Osmanlı döneminde ortalama ölüm yaşı 45'di. Şimdi Türkiye'de 65'i geçti. Japonya'da 80'nin üzerinde Afganistan'da ise 42'dir. Ama insanlar 150 de yaşasa her nefis sonunda ölümü tadacaktır. Ömür uzar veya kısalır, bu da büyük ölçüde insanların elindedir.

Dine, imana küfreden birisinin Allah katındaki yeri nedir?

Dine, imana, Allah'a, Peygambere ve Kur'an'a küfreden kimse, kafir olur, Cehennem ehlinden olur, dinden, imandan, İslam'dan çıkmış olur. Öylesi bir suça ve günaha düşen Müslüman, derhal tövbe etmeli ve bir daha o türlü küfürbazlıklardan uzak durmalıdır. İmanını tazelemeli, yeniden Müslüman olmalıdır. Ancak, bunun için müftülüğe gitmesine gerek yoktur. Kendi kendisine tövbe etmesi yeterlidir.

Esasen, herhangi bir şeye sövüp saymak, seviyeli bir insana yakışmaz. İnsan kendisini kontrol etmelidir. Bir şeye kızıp öfkelenebilir, ama soğukkanlılığını korumasını bilmeli, edep ve terbiyesini muhafaza etmelidir. insan bütün halinde sövüp saymak gibi aşağılık davranışlardan uzak durmalı, her tavrı ile efendiliğini korumalıdır. Sövüp saymalar bazen büyük kavgalara ve cinayetlere yol açabilir. Dolayısıyla temiz olan ağzımıza, o pis lafları layık görmeleyim, ağzımızı temiz tutalım.

Bir insan cennete nasıl gidebilir?

Hiç kimse cenneti sadece kendi emeği ile kazanamaz, mutlaka ilahi lütuf ve rahmete nail olması gerekir.

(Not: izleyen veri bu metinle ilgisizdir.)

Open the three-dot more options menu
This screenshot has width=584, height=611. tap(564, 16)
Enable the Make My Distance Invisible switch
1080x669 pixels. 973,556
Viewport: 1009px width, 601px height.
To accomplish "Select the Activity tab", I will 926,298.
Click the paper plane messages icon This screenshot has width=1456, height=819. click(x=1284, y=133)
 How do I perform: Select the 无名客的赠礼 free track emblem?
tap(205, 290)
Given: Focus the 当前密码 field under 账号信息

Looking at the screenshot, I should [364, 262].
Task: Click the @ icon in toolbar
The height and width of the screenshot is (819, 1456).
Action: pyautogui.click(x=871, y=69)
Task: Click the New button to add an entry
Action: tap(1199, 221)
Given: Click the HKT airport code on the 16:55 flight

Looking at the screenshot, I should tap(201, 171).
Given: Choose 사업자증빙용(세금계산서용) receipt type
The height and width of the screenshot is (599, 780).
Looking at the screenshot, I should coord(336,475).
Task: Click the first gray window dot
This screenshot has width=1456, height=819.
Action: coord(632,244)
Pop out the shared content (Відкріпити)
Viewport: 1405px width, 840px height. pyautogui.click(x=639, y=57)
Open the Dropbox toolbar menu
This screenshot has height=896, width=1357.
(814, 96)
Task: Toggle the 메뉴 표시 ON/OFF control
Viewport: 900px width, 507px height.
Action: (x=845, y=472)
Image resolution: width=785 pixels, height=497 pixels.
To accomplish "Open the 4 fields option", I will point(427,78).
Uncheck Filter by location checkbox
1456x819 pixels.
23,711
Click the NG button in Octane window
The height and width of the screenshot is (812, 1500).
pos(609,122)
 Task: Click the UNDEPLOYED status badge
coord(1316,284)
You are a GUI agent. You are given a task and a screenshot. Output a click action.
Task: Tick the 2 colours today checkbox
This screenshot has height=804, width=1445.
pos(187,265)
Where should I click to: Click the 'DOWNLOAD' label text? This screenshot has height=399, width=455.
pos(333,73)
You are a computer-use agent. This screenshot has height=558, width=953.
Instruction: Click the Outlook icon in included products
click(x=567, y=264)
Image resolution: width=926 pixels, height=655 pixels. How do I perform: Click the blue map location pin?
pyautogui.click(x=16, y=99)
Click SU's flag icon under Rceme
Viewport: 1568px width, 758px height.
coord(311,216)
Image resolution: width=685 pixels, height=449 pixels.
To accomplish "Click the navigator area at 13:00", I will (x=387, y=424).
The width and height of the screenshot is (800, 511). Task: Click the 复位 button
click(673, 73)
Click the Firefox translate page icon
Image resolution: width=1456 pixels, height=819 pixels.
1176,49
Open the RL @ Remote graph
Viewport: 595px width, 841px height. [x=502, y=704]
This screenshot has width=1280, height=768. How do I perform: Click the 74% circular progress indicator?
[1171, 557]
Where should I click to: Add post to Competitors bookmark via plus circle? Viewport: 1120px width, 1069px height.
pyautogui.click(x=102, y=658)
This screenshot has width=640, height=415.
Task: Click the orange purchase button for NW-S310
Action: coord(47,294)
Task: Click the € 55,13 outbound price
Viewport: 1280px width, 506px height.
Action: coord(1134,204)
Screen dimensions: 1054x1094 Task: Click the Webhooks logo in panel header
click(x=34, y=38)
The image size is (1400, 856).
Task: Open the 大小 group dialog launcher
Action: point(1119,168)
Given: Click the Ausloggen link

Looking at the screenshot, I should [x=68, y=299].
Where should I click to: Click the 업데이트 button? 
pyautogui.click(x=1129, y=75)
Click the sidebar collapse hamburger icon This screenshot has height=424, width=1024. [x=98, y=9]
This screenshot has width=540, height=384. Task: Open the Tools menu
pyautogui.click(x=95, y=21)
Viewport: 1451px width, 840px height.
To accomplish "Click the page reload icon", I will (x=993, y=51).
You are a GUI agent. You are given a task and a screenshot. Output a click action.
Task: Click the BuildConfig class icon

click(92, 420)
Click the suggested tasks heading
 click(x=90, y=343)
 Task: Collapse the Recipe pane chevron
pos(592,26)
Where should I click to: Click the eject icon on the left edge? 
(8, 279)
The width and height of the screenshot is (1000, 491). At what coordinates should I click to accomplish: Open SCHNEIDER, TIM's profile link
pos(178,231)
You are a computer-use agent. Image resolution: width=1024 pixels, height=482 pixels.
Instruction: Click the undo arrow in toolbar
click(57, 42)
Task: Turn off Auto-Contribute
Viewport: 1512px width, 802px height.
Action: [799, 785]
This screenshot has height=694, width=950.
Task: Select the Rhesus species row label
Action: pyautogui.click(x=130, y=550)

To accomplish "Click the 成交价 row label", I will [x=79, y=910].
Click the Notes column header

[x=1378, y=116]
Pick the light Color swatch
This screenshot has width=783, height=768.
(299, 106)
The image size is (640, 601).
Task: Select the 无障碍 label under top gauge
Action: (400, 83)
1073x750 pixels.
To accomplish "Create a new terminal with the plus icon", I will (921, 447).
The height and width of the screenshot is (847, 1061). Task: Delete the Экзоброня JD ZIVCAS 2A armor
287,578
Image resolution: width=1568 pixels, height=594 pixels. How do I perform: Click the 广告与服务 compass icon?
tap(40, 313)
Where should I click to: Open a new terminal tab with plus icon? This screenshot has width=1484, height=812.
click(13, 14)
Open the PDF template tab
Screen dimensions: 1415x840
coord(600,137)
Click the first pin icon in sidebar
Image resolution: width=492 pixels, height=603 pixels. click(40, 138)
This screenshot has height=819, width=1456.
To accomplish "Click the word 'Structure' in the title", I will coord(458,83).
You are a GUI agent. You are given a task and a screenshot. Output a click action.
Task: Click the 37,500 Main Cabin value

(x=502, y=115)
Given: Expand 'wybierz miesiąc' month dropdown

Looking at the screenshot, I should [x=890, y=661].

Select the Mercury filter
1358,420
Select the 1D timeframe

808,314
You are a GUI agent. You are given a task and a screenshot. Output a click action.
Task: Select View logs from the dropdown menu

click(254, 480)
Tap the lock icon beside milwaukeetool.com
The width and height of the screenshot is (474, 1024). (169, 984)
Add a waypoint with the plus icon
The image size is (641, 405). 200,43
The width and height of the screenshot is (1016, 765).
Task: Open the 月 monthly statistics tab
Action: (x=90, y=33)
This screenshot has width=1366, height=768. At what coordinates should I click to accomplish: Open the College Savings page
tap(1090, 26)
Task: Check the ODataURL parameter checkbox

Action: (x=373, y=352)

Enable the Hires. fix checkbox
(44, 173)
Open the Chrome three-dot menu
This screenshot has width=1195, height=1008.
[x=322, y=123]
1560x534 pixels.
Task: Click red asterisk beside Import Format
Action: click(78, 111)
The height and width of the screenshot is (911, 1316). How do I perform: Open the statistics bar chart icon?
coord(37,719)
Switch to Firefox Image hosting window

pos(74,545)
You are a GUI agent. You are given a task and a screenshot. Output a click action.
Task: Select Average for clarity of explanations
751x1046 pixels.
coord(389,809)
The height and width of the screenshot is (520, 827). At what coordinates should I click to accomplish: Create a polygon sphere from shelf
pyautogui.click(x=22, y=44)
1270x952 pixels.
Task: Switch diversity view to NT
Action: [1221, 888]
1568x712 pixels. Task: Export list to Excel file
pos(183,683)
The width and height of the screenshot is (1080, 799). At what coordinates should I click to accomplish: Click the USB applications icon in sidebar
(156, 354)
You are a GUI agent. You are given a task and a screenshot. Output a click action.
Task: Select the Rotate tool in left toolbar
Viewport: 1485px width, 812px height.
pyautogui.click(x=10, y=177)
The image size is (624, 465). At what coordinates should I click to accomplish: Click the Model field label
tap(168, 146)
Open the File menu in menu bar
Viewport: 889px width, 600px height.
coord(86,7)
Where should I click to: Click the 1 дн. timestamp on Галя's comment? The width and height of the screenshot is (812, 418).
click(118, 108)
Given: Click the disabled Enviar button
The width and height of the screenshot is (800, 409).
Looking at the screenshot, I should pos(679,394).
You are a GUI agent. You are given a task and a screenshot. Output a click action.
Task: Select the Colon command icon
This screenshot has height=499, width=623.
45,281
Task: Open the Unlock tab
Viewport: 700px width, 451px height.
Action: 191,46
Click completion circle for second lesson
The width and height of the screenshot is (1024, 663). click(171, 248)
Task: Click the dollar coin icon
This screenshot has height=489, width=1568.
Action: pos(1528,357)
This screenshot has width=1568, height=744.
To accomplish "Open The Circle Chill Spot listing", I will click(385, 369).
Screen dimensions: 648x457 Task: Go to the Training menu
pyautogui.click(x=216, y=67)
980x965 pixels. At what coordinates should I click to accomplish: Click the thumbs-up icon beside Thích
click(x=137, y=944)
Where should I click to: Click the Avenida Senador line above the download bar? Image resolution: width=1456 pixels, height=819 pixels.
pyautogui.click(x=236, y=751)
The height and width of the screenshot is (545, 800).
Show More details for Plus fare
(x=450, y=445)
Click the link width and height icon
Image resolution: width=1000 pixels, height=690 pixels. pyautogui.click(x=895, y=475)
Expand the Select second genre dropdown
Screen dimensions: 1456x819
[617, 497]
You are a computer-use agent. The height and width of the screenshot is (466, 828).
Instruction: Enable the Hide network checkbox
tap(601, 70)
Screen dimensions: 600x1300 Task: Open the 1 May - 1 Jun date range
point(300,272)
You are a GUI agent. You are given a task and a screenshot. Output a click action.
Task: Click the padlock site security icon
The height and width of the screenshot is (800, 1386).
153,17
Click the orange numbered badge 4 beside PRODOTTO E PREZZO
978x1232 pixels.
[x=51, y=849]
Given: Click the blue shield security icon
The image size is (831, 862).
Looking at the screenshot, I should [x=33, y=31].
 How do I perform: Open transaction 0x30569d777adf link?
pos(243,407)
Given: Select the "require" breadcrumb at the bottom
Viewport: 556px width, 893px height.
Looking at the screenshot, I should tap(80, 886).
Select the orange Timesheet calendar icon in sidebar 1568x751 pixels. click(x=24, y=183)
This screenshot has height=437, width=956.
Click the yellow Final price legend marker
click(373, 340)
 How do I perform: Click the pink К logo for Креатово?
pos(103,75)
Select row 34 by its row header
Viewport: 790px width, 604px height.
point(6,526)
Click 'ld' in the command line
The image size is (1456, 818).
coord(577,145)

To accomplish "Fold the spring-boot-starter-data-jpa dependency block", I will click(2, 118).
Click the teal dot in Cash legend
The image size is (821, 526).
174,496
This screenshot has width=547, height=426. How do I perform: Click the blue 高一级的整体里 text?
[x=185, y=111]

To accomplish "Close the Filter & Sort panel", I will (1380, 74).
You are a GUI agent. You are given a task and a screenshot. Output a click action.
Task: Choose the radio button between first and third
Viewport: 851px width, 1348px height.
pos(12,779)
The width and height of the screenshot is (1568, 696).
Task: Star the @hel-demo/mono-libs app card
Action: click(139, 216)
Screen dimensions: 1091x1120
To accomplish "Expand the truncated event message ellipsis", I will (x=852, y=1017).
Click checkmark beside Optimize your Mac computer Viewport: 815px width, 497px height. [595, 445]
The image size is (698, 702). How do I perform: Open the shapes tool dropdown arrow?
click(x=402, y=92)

Bir başka ifade ile cennet o kadar büyük bir nimettir ki, onu elde etmek için bizim amelimiz ve ibadetimiz yeterli gelmez. Mutlaka Allah'ın af, rahmet ve lütfunun ihsan edilmesi gerekir. Daha açıkçası, kimse ben cenneti bileğimin gücü ile kazandım diyemez. Çünkü insanlar hata da yapar, günah da işler, sevap ve güzel işler de yapar...

Peki Allah'ın bu rahmetini nasıl elde ederiz? diye bir soru yöneltilebilir?

Bu soruya şöyle cevap verebiliriz: Öncelikle İslam'ın gerektirdiği doğru bir imana sahip olmak. İkinci olarak elinden geldiği kadar dini vecibelerini yerine getirmek, üçüncü olarak, kendisine, ailesine ve milletine karşı vazifelerini yapmak, bilgi edinmek, çalışmak, namuslu ve dürüst bir insan olmak, insanlara zulüm etmemek, başkalarının hakkını yememek, bütün bunlar aynı zamanda dini vecibelerdir.

Bütün bunları elinden geldiği kadar yaparken, bir taraftan da yüce Allah'ın rahmet ve affına sığınmak gerekir.

Yüce Tanrı biz kullarını çok sevdiği için, bir iyiliğe karşı on misli sevap vereceğini, ama, bir kötülüğe karşılık bir misli günah yazacağı bildirmektedir (Enam Suresi: 160). İşte bu Allah'ın lütfudur. Önemli olan iyi niyetle elden geldiği kadar, stres ve sıkıntıya girmeden hayırlı işlere devam etmektir. Yüce Allah insanların şekil ve dış görünüşlerinden ve davranışlarından çok kalplerine bakar. Kalbimiz iyilik, sevgi ve şefkatle dolu olsun, elimizden geldiği kadar da dini ve dünyevi görevlerimizi yapalım. O zaman ilahi rahmet de tecelli edecektir inşallah...

"Cehenneme dini yalanlayan ve en şakıy yani eşkıya davranışlı kimseler gider." (Leyl Suresi: 15

İnsan Allah'ın azabından korkmalı, rahmetinden ve affından umutlu olmalıdır. Ancak umudumuz çok yüksek bulunmalıdır.